SOURCE:
:::
The outcome was the joint development of a cogenerating plant at Westlake, La.
The plant substantially reduces energy costs and emissions by burning petroleum coke in a state-of-the-art circulating fluidized bed (CFB) steam generator.
The $220-million cogenerating project began in 1988 with the formation of Nelson Industrial Steam Co. (Nisco), a four-partner joint venture consisting of Citgo Petroleum Corp., Conoco Inc., Gulf States Utilities (GSU), and Vista Chemical Co. The purpose of the venture was to develop a cogenerating facility to supply electricity and steam to the partners.
Nisco's two 100-mw CFB reheat steam generators started up smoothly in August of last year. This installation is the first commercial use of an advanced reheat CFB steam generator that combines an innovative heat exchanger with a CFB boiler. This extends the use of efficient CFB technology to large-capacity power generating units.
All four Nisco partners had diverse needs and economic interests, yet each recognized the mutual benefits a partnership could offer. The partnership provided a 200-mw cogenerating plant with two important features: the use of low-cost petroleum coke and the use of GSU's existing power plant at Westlake, which minimized capital costs.
Part of GSU's motivation for entering the project was the weakening of its baseload created by the three companies' collective 200-mw load. GSU sold two older generating units at its Roy S. Nelson generating station, north of Westlake, to Nisco in 1988.
Nisco then embarked on the $220-million construction project to replace the two conventional gas-fired boilers with two Foster Wheeler Energy Corp. (FWEC) coke-fired CFB reheat-steam generators. GSU's existing turbine generators and auxiliary plant-support systems are utilized in place.
Citgo and Conoco supply the 1,800 tons/day of low-cost coke from their refineries in Lake Charles, La. The electricity is sold to GSU, which operates the cogeneration unit.
The use of petroleum coke as a CFB boiler fuel is a perfect solution to the problem of finding a value-added market for coke, a by-product of the refining process. At the same time, coke is an abundant, low-cost fuel, compared to natural gas or coal.
At current prices at the plant site, coke costs approximately $0.20/MMBTU, as compared to $2.00/MMBTU for natural gas. Coal would cost five to eight times as much as coke. GSU had used natural gas before the two CFB boilers were installed.
:::
GIVEN INSTRUCTION 1: In the rows, quote the stretch from the line containing "You are a GUI" through the end of the rows, with both ends included, and leave the pictures out.
The text and the rows come from separate sources.

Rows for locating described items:
:::
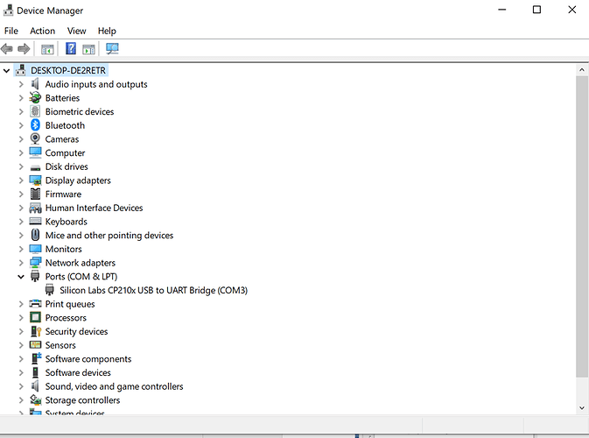Image resolution: width=589 pixels, height=438 pixels.
Task: Click the Batteries category icon
Action: (36, 98)
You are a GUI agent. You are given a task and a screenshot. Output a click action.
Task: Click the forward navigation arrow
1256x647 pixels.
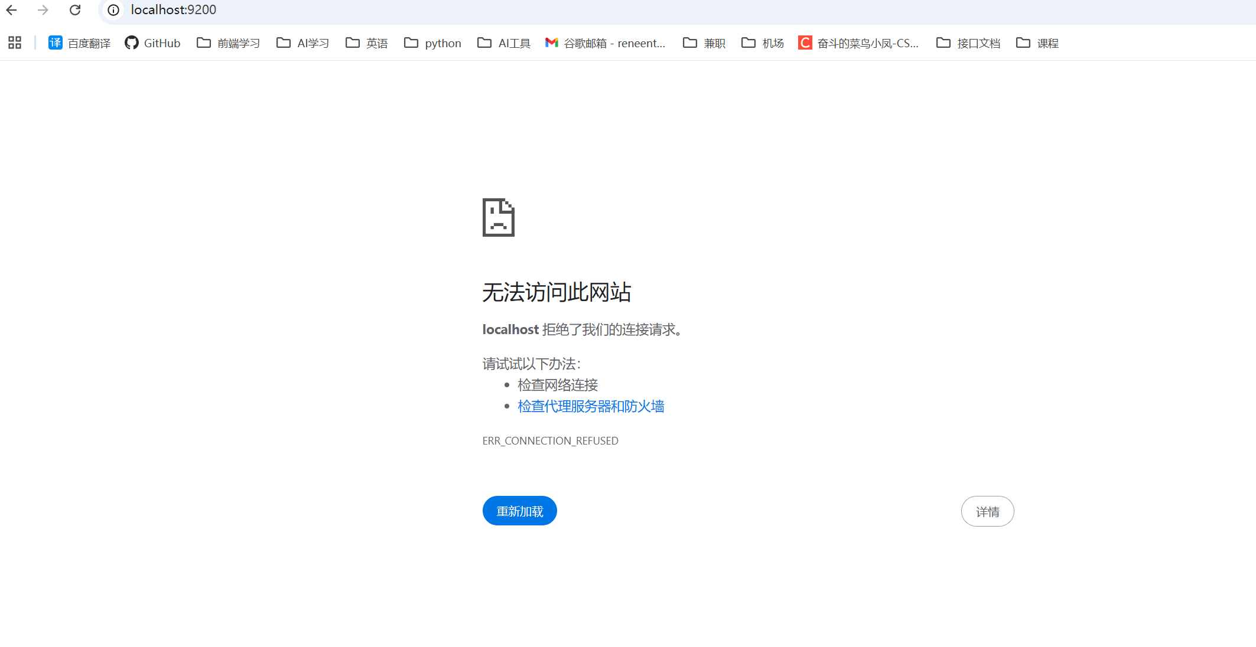point(43,10)
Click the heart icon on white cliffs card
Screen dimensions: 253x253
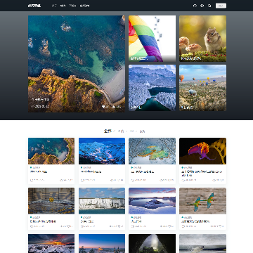click(119, 226)
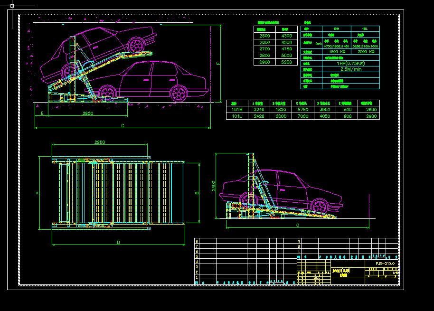Click the 101L model row label
The height and width of the screenshot is (311, 434).
(x=236, y=116)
:::
GIVEN INSTRUCTION 2: Rewrite the paragraph in the passage on the Westlake cogeneration plant that begins "Nisco then embarked" more briefly, keeping its main facts.

EXERCISE RESPONSE 1:
You are a GUI agent. You are given a task and a screenshot. Output a click action.
Task: Click the forward navigation arrow
1256x647 pixels.
point(43,10)
Click the heart icon on white cliffs card
Screen dimensions: 253x253
click(119, 226)
Click the 101L model row label
The height and width of the screenshot is (311, 434).
(x=236, y=116)

EXERCISE RESPONSE 2: Nisco spent $220 million replacing two conventional gas-fired boilers with two coke-fired CFB reheat-steam generators from Foster Wheeler Energy Corp. (FWEC). GSU's existing turbine generators and auxiliary plant-support systems stayed in use.